The point of that flippant hypothetical was to emphasise the first encouraging trait of the Haswell in its heartiest form. Following a trail of tedious ambiguity, it was now impossible to invest in a new platform without Intel’s promise of a paramount PCI experience.
Enthusiatsts and Maintreamers could now happily stand alongside each other as fully certified beneficiaries of the protocol’s third incarnation.
Let’s allow that pronounced and spirited upbeat to assail our senses with the main course of core truths. Here it is, as promised, the redoubtable tool of quick reference…chocolate table time!
Immediately apparent was how consistent things had remained and if Intel’s ardent 2011 socket affair did little to clarify the Enthusiast’s shopping list, at least their naming convention displayed a logical pattern.
The Ivy Bridge E’s number four was replaced by a five, denoting the new Haswell, with the remaining three numbers unaltered in all three cases. In keeping with “extreme traditions” these blue chip Haswell’s exhibited unlocked multipliers with no exception and comprised of one “budget” CPU, the 5820K, a middling 5930K and an inevitable crown jewel, the I7-5960″x”.

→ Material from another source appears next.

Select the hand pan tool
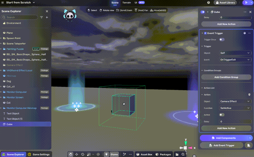The width and height of the screenshot is (254, 157). [71, 154]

When comparing the chips directly to one other, several intriguing discrepancies were evident.
While the cheapest of our abdicating Ivy’s (the 4820k) juggled with two less cores and a smaller serving of L3 cache than either of its dearer elders, in the Haswell household, the baby of the bunch matches its medium brother’s core, cache and thread tallies but in a cheeky display of carrot and stick, Intel elected to cut its PCI-E lane quota from 40 to just 28, perhaps considering that the abundance of mesmerically pacey video cards and likely-hood of a cyclonic SSD revolution had rendered native PCI-E real estate a more precious resource and hence, greater financial incentive to the average Enthusiast than genetic multi-threaded brunt.
Also manifest was Intel’s desire for the family’s Big Daddy to revel in exclusivity, principally as first ever octocore CPU to tantalize the consumer and one with a 20mb cache reserve to boot, still feel short changed?
And last we could observe this all telling slide.
Forty luscious lashings of PCI-E nectar delivered fresh from the CPU* to nourish noble and honoured GPU guests in a similar vein to the x79 but on this glowing dawn, glorious full fat triple revision richness, officially endorsed by Intel and absent of fiddly fallible patches from Nvidia. Eight additional PCI-E 2.0 lanes the served up by the south bridge* permitted manufacturer’s the same allocation liberties of the z87 and 97.
In light of the additional bandwidth supplied by The CPU, these handy B roads were free to cater for a combination of 10 in house Sata III ports, a union of 14 USB ports including, at long last, up to six members from its third and finest order primed for native action with eight staunch second division scouts bringing up the rear and finally, an integrated M.2 socket and/or SATA Express port, each furnished with the benefits of Intel’s Rapid Storage Technology.
*28 lashings if one opted for the 5820k, foot note inserted here so as not to spoil a wonderfully alliterative sentence.
* Known as the PCH, foot note inserted here for reasons given above.